We can model this structure of the data, children clustering in families, using linear mixed effects models. In addition to estimating population means (fixed effects) these models will also allow us to estimate how average family heights vary around these population means (random effects).
library(lme4)
library(lmerTest)
# The random effect for family indicates that the mean height of each family may differ from the population mean.
fit_me = lmer(childHeight ~ gender + father + mother + (1|family), data=GaltonFamilies)

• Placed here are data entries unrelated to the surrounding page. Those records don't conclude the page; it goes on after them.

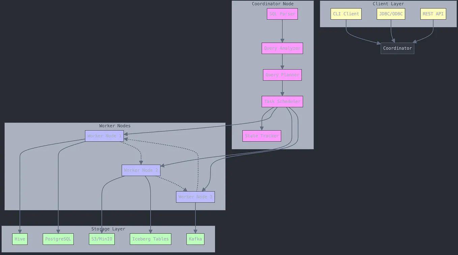Screen dimensions: 458x255
Task: Click the State Tracker box
Action: [261, 136]
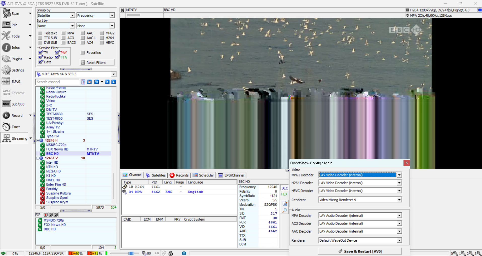Check the Favorites checkbox

click(x=83, y=53)
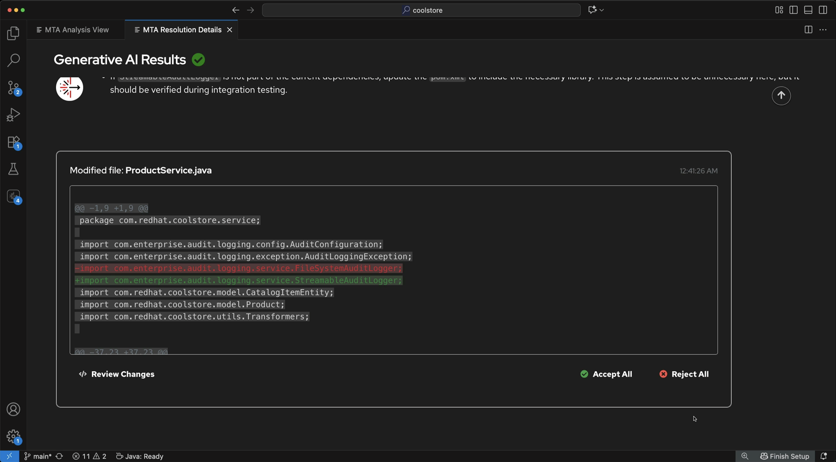
Task: Click the Review Changes button
Action: (117, 374)
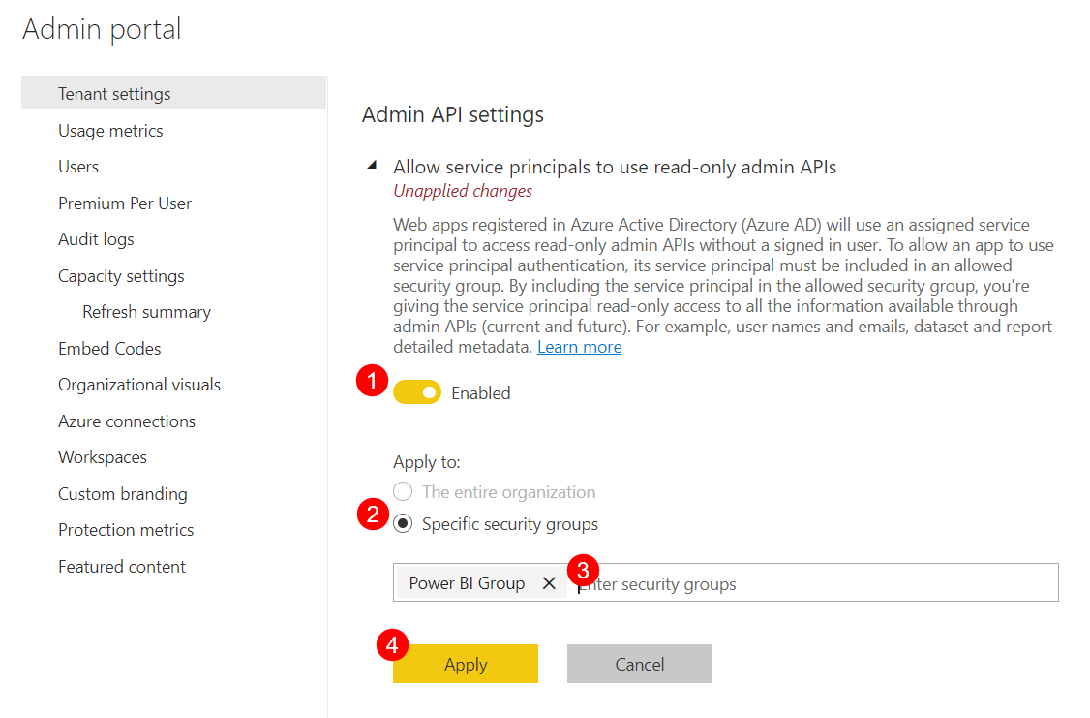Select Specific security groups option
This screenshot has width=1090, height=718.
pos(402,523)
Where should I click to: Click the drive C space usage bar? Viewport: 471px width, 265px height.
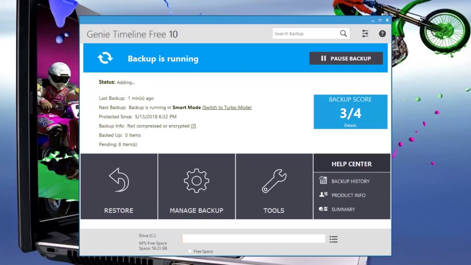(253, 239)
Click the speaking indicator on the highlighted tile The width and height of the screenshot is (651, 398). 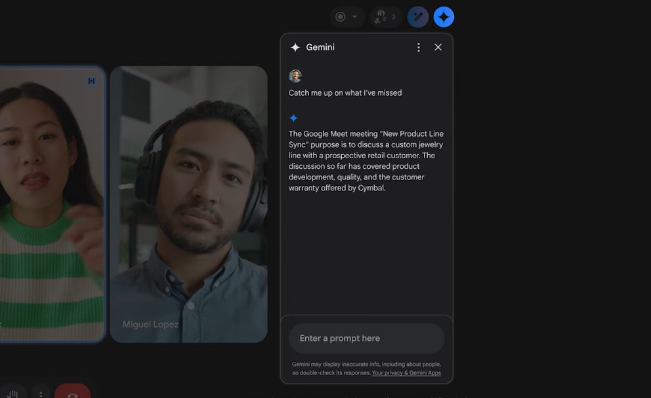[x=91, y=81]
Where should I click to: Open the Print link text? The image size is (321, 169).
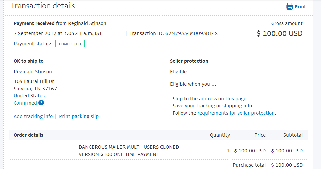click(x=300, y=7)
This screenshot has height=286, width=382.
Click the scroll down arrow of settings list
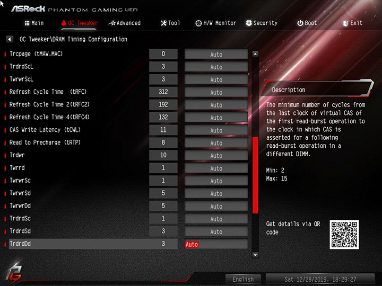tap(255, 255)
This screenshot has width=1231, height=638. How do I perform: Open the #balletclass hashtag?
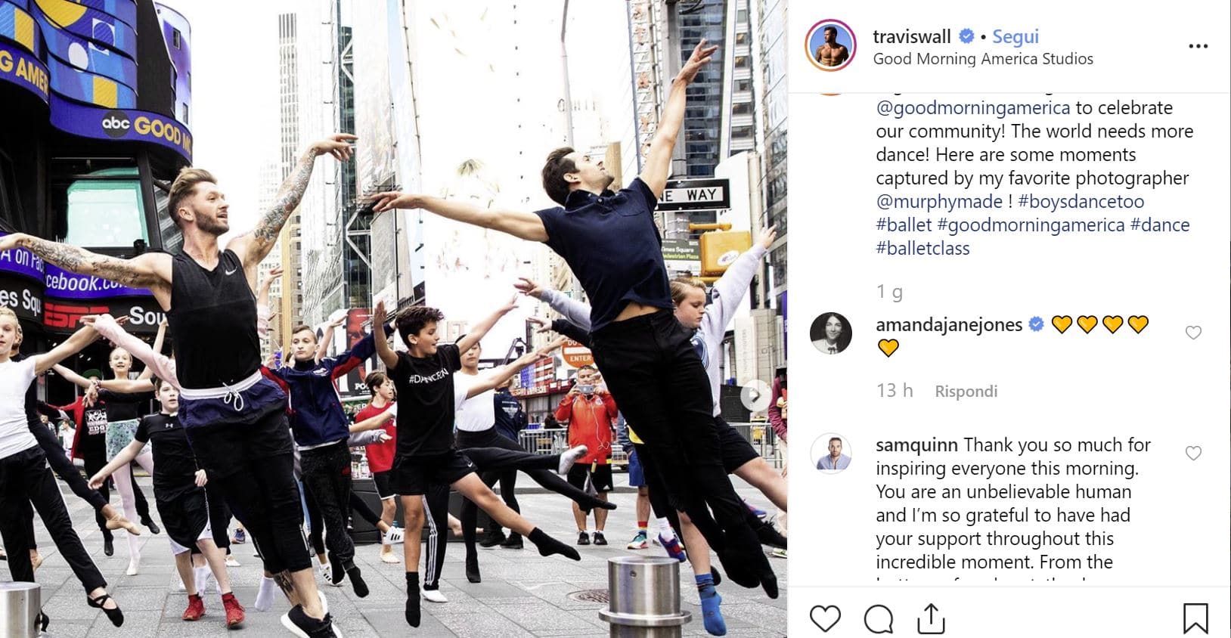(922, 249)
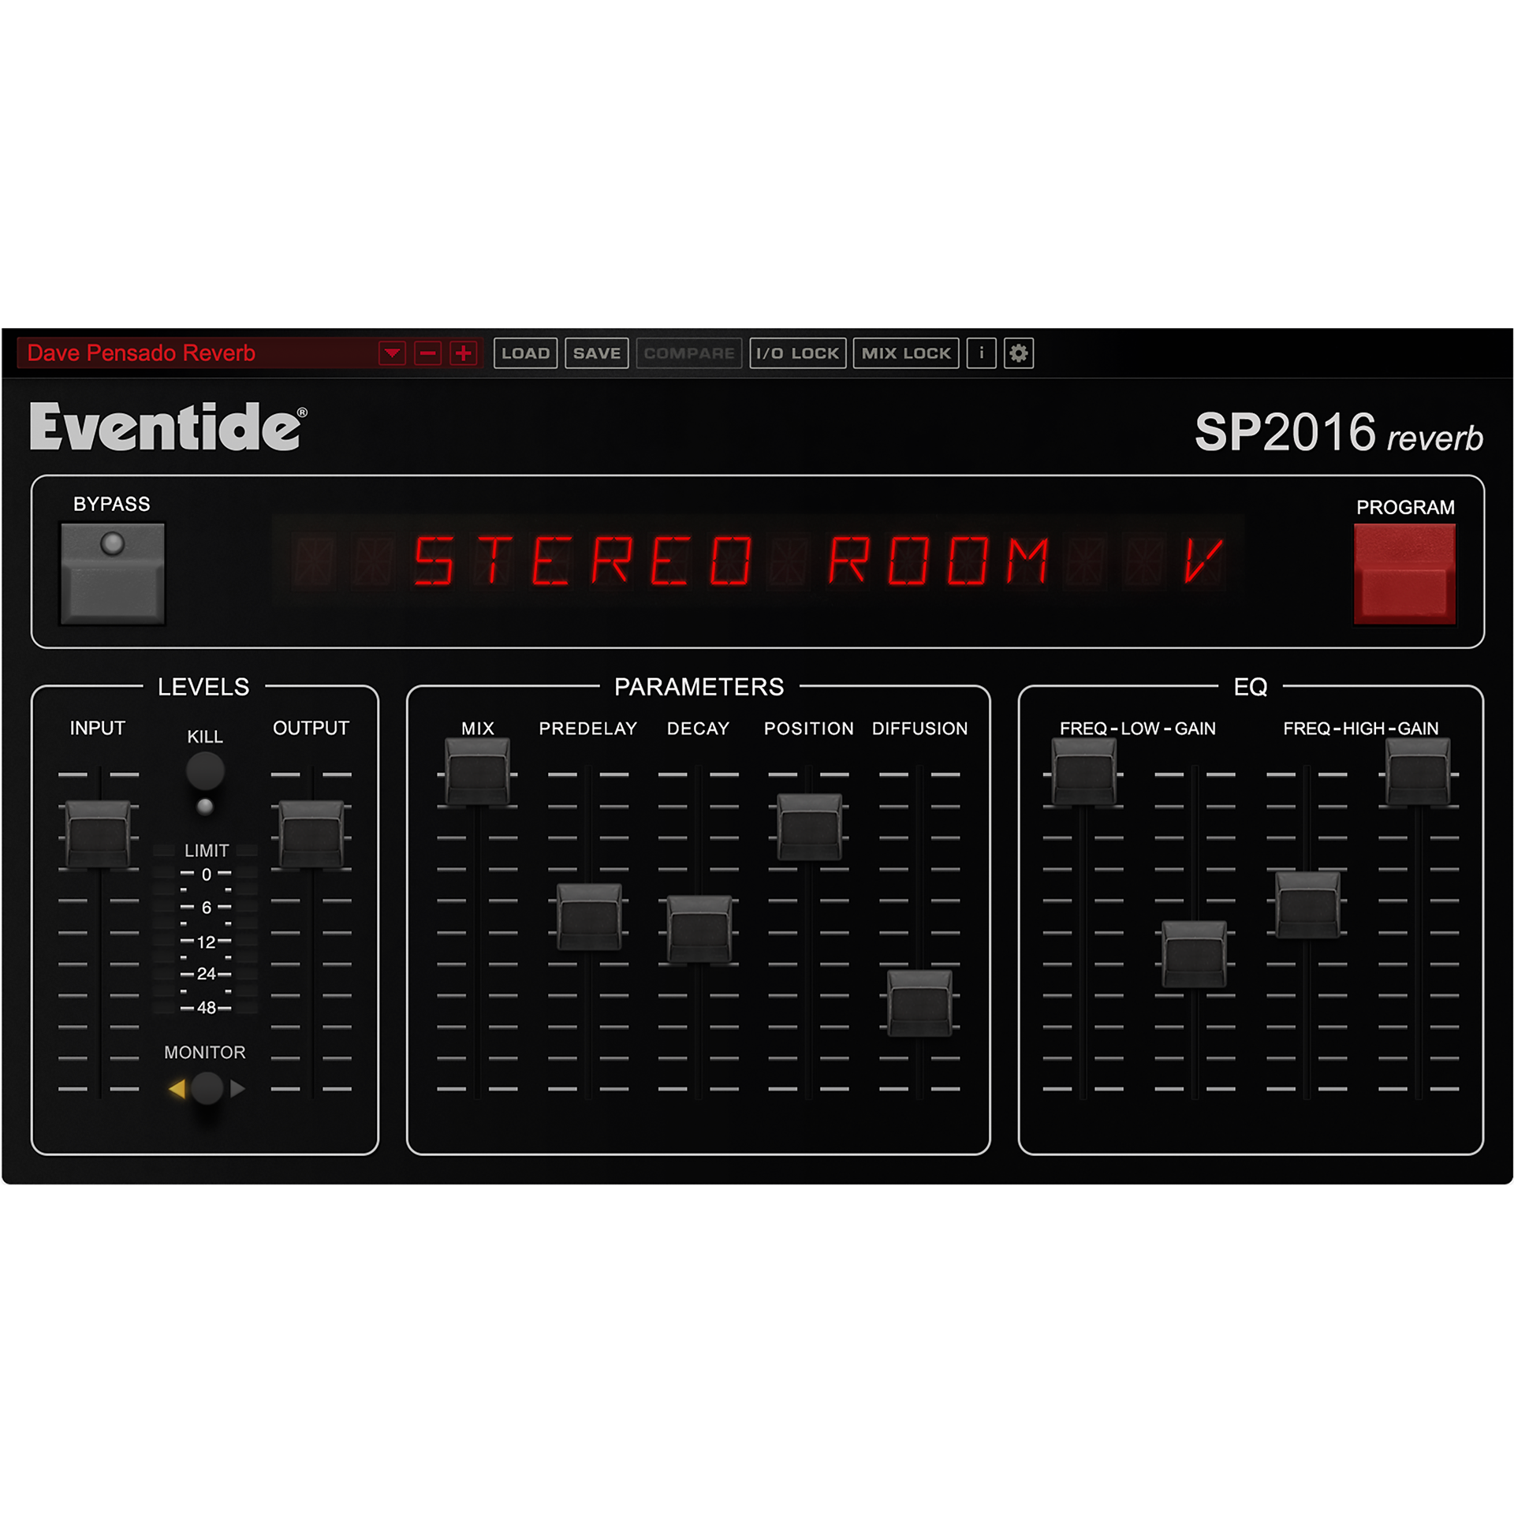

# In addition to the gender fixed effect that we have already seen in the simple linear regression model, this model also provides us with an estimate of the variance in average height between families (2.43) as well as the remaining (residual) variance within families (3.81).
summary(fit_me)
## Linear mixed model fit by REML. t-tests use Satterthwaite's method [
## lmerModLmerTest]
## Formula: childHeight ~ gender + father + mother + (1 | family)
## Data: GaltonFamilies
##
## REML criterion at convergence: 4053.1
##
## Scaled residuals:
## Min 1Q Median 3Q Max
## -4.2081 -0.5887 0.0073 0.6202 3.7316
##
## Random effects:
## Groups Name Variance Std.Dev.
## family (Intercept) 0.9073 0.9525
## Residual 3.8197 1.9544
## Number of obs: 934, groups: family, 205
##
## Fixed effects:
## Estimate Std. Error df t value Pr(>|t|)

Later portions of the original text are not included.